Born and raised in Melbourne, Jones studied painting at the National Gallery of Victoria Art School under the guidance of George Folingsby from 1883 to 1889. He was an early member of both the Box Hill artists' camp, founded in 1885, and the Heidelberg artists' camp, where he painted the Australian landscape en plein air using impressionist techniques alongside artists such as Arthur Streeton and Charles Conder. During this period, he was also part of the Buonarotti Club, one of Melbourne's leading bohemian arts groups of the mid-1880s.

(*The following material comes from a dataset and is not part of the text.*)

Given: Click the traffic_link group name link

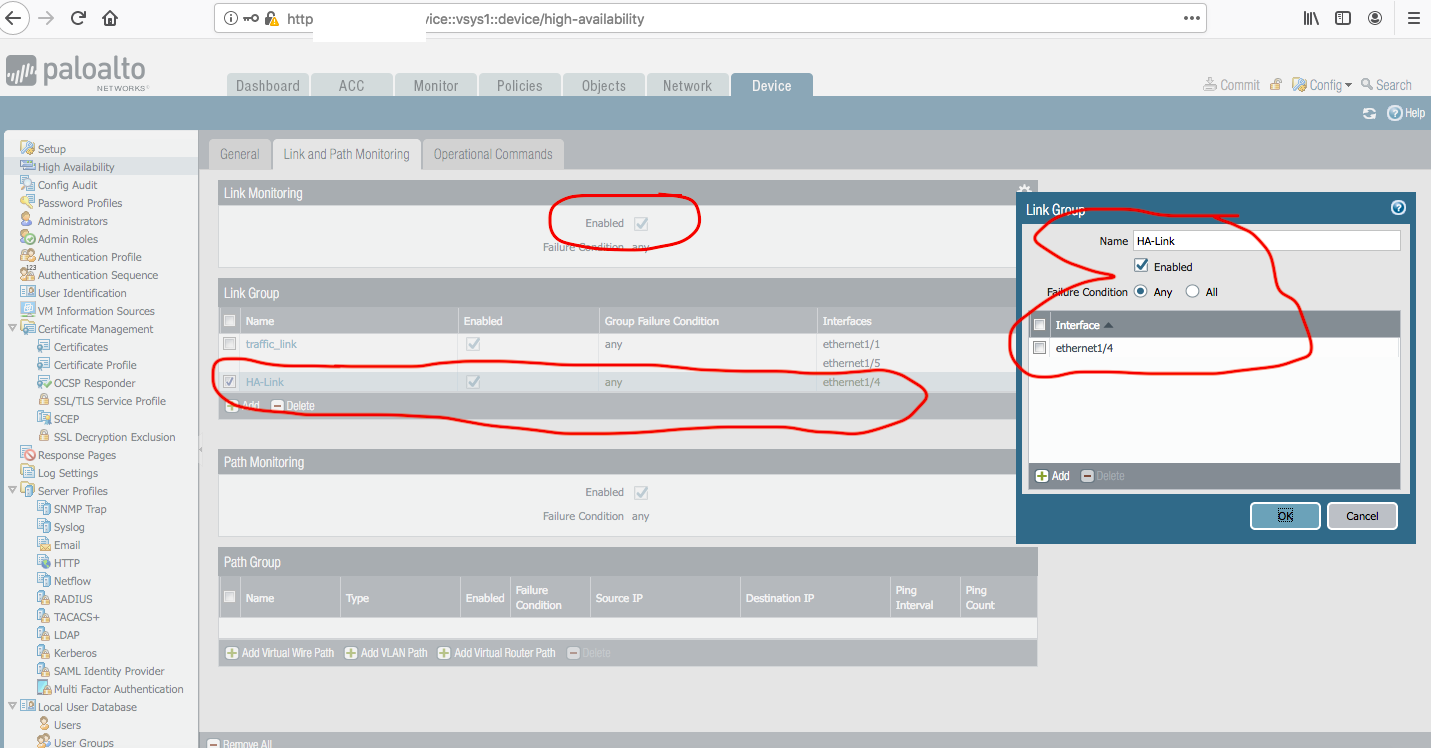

Streeton gifted several of his Heidelberg works to Jones, including Impression for Golden Summer (1888), which became the basis for Jones's iconic landscape Golden Summer, Eaglemont (1889). Jones later lent Impression for Golden Summer to the landmark 9 by 5 Impression Exhibition of 1889. In the following year, both Jones and Streeton submitted works from the Heidelberg School to the Victorian Artists Society’s winter show. This exhibition attracted the attention of trustees from the Art Gallery of New South Wales, who, impressed by the pair's talent, purchased Jones's The Dry Season and Streeton’s An Australian Gloaming. These acquisitions marked some of the first Heidelberg School works to enter a public collection. The Dry Season was later included in the 1898 Exhibition of Australian Art in London, alongside other works by Jones.
In the later years of his life, Jones moved to Sydney, where he continued to paint, predominantly in watercolour. He passed away at North Sydney Hospital on 13 December 1927 after a brief illness.